Martin Beck says: “Several of the measures announced last summer and autumn were a dry run for the steps the Chancellor is likely to take now: phasing out support and encouraging to consumers to spend. The COVID-19 vaccines should help ensure the Chancellor doesn’t have to reverse course later, however, and Wednesday should see the last significant COVID-19 support measures announced.
“If there are steps towards fiscal consolidation, they are likely to be relatively small and may include a corporation tax rise.”
Levelling up and public investment likely to be third element of Chancellor’s plans
The EY ITEM Club says that the Budget could also include steps to promote long-term growth and a levelling-up of the economy through public investment in infrastructure and Research & Development (R&D).
Hywel Ball, EY’s UK Chair, says: “As well as ongoing and transitional support, businesses will also be looking to the Chancellor to set out a longer-term plan for the UK economy as they prepare their own post-COVID and post-Brexit investment plans.
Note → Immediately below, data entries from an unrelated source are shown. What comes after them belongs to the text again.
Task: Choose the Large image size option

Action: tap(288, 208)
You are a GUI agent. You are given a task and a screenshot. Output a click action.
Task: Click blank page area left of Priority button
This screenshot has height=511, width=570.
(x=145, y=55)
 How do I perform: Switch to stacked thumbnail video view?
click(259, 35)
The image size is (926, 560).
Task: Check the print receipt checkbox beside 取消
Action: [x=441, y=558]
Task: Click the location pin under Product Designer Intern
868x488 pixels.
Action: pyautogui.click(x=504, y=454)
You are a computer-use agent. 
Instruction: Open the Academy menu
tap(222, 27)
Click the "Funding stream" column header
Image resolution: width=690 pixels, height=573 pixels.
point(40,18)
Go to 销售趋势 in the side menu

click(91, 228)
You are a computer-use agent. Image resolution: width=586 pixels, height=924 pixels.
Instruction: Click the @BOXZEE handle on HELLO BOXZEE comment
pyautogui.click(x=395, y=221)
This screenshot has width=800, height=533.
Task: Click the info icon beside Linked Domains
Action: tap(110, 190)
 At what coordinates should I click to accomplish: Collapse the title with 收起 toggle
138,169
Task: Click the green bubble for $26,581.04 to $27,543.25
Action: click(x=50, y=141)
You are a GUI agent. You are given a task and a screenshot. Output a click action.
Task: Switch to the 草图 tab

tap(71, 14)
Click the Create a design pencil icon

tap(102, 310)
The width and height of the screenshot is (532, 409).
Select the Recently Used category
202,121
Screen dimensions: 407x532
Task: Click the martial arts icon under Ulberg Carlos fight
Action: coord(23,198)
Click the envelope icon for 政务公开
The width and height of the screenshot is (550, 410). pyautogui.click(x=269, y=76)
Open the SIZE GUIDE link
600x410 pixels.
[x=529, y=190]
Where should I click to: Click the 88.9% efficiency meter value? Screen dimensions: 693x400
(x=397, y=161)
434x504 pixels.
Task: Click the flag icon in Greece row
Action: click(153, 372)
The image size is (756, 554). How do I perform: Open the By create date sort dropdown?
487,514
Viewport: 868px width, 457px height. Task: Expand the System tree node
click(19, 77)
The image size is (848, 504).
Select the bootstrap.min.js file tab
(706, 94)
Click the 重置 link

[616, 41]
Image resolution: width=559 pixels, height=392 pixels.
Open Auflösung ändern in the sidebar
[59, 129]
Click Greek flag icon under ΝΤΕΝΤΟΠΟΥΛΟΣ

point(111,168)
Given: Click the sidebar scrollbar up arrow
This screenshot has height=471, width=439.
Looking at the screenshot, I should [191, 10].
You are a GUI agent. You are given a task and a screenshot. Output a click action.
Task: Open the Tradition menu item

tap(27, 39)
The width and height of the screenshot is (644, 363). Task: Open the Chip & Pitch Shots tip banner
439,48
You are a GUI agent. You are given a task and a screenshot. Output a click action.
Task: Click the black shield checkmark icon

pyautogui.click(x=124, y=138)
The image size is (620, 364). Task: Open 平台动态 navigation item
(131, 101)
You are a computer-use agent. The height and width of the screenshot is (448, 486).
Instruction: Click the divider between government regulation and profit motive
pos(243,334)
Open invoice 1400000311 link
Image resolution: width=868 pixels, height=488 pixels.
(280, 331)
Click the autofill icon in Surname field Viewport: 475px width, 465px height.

“Initiatives to support a green recovery, steps to deliver levelling-up and inclusive growth, and a vision for how the UK economy can remain internationally competitive are vitally important.
“Infrastructure and R&D spending could also help both the supply and demand sides of the economy. In terms of impact, public investment is one of the strongest tools available to the Government. Research shows that a £1bn rise in public investment can deliver an increase in GDP three times higher than the boost to output from a £1bn income tax or VAT cut.”